Week 3 and 4: Fascinating GPT-3
My original plan for toying with GPT-3 was to use AI Dungeon, a storytelling service that uses a fine-tuned version of GPT-3 under the hood (with the premium membership, but there's a free one week-trial). But I unexpectedly found a way to have access a bit to the actual GPT-3 API.
Followed a flurry of experiments and prompt writing, right? Not exactly. After toying a bit with it, I quickly realized that I didn't really knew what I wanted to experiment on. The lack of understanding of why it sometimes worked and other times it didn't also quite frustrated me, coming from a more programming languages perspective.
So I spent a couple of days after that looking at interesting discussions online in the EleutherAI discord, where people have a lot of hands-on knowledge about LMs and GPT-3. This lead to me discovering this great blog. What was so great about it is that it supplied both a detailed explanation of the kind of strategies that work when using GPT-3 (in this post), and a mental model of how to think about Language Models that gave me new alignment ideas (presented in this post, but I also like the intro of the previous post for a quick overview).
I thus ended thinking and discussing far more about GPT-3 than one hour a day, but with a quite unstructured approach. I tried some of the experiments in the methods of prompt-programming blogpost, I wrote rants about how the model of LMs seems to imply interesting directions for alignment, and I discussed with the authors of the blog.
Another surprise was that I didn't spend that much time on Gwern's post about GPT-3. I expected this to be one of the most fun part of the deep dive, but it didn't go that way. But here, contrary to what happened with the GPT-2 paper, I think it's mostly on me. I had already read a lot of the conceptual framing sections, and I'm not that excited by a long list of results, even if they are all individually pretty cool. I'd still want to go through it eventually, and still thinks it's a valuable resource for someone wanting to get a grasp of what GPT-3 can do.
Here are my recommendation for studying GPT-3 more specifically, especially if you're not that hands on:
- Finding a way to toy with the model is probably a great idea. If you can't get direct access (which is pretty hard), alternatives like AI Dungeon are probably good, although they tend to be fine-tuned for specific tasks.
- Read Methods of Prompt-programming and try to apply these methods to see what it gives you.
- If you want a broad view of what GPT-3 can do, Gwern's post is the way to go.
- If instead you want to go deeper in the tricks of prompt programming, I recommend Parsing by counterfactual and List sorting does not play well with few-shot
- If you want to think about how the model works for alignment purposes, I recommend Language models are multiverse generators.

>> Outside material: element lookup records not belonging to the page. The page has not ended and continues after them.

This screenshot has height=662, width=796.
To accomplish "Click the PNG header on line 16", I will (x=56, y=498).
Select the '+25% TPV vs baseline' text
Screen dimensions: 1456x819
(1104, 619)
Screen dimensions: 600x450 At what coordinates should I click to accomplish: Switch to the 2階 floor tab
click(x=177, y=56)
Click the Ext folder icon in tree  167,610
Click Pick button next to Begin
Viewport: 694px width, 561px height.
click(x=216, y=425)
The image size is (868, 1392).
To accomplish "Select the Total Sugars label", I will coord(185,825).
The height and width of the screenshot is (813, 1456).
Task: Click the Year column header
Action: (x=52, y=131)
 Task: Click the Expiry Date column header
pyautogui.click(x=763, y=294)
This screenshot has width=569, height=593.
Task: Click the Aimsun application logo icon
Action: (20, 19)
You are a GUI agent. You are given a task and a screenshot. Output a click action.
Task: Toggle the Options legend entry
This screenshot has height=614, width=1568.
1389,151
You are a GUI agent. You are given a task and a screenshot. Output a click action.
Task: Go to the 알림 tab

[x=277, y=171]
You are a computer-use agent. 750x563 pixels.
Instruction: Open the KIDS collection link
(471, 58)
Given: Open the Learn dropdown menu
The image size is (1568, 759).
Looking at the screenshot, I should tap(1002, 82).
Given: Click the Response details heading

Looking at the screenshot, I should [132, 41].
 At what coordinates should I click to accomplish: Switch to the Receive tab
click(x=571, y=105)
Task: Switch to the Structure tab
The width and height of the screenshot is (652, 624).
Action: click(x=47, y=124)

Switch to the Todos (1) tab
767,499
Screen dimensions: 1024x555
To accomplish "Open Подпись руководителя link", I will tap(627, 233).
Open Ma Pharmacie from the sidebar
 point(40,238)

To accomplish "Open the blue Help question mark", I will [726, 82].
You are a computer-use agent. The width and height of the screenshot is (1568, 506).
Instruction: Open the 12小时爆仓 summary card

(Note that here even more than in the previous sections, the recommendations are super biased to what I found exciting. There's probably hundreds of great resources on GPT-3 that I don't know).
What I Would Have Done Differently
I'm quite happy with the transformer week; pretty unhappy with the second week; and excited about the rest, while knowing that it was a lot more due to luck than planning. Mostly, there are three things I would change:
- Try to ankify some of the things I learned. I half planned to do that, which resulted in me never implementing it. That would be mostly useful for the transformer stuff, I think.
- Prepare backup plans in case some part of the planning is too hard and/or too boring. I definitely feel like reading a lot more on the history of GPT models and the controversies (as well as people's reactions) would have been a better use of my second week, if I didn't fixated on reading the GPT-2 paper completely.
- When possible, force myself to do more hands on experiments. Even if my investigation of GPT-3 is satisfying, I still feel like I should have tried more prompts, more variants, more experiments. That's not my natural tendancy, but there's some knowledge that can only be gotten like that.
For a first try, I think I did decently well. I managed to focus on one main topic for a month, and learned a lot around it that is already informing some of my alignment research and perspectives on AI and AI risk.